Exercise → Lines with the string "will" are to be identified in the listing and copied.

☆ ☆ ☆

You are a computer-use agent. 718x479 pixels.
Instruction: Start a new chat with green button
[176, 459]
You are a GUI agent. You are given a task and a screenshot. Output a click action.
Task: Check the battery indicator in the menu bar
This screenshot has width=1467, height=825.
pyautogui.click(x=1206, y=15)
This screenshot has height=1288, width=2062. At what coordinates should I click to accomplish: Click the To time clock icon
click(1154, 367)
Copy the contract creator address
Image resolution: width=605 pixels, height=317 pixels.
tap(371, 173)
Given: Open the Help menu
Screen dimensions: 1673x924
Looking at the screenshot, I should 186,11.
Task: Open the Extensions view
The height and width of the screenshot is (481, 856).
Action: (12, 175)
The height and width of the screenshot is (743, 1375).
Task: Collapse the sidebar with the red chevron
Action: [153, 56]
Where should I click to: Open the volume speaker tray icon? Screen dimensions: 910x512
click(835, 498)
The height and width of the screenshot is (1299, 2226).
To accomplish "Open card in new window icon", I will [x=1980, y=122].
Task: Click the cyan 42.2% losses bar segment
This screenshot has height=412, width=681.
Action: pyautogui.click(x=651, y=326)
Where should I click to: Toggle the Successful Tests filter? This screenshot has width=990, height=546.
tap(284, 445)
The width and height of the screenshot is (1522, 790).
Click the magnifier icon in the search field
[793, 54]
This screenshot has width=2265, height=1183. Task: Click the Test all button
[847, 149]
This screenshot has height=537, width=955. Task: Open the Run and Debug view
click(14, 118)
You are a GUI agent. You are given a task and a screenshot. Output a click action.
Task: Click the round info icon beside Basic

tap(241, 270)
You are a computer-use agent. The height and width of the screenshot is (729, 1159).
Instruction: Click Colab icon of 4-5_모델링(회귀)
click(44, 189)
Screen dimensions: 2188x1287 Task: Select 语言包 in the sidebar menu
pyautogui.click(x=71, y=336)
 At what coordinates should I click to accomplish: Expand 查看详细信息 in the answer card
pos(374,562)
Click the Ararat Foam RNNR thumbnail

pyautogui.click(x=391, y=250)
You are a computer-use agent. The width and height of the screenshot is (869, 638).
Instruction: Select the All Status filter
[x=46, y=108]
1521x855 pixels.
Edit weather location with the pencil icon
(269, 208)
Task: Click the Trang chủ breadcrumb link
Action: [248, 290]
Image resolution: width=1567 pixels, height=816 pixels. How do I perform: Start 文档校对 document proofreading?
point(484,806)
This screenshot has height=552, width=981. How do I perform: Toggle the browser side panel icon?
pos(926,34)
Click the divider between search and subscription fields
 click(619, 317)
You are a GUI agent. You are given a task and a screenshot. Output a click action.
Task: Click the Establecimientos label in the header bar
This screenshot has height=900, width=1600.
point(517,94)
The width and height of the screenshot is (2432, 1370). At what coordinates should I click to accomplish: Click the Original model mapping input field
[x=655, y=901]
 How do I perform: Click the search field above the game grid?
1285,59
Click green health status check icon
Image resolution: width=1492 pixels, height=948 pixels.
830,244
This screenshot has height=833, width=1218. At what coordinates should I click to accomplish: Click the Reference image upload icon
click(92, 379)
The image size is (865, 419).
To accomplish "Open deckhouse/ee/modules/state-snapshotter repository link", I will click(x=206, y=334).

☆ ☆ ☆

Your response →
To accomplish "Open card in new window icon", I will [x=1980, y=122].
To accomplish "Open deckhouse/ee/modules/state-snapshotter repository link", I will click(x=206, y=334).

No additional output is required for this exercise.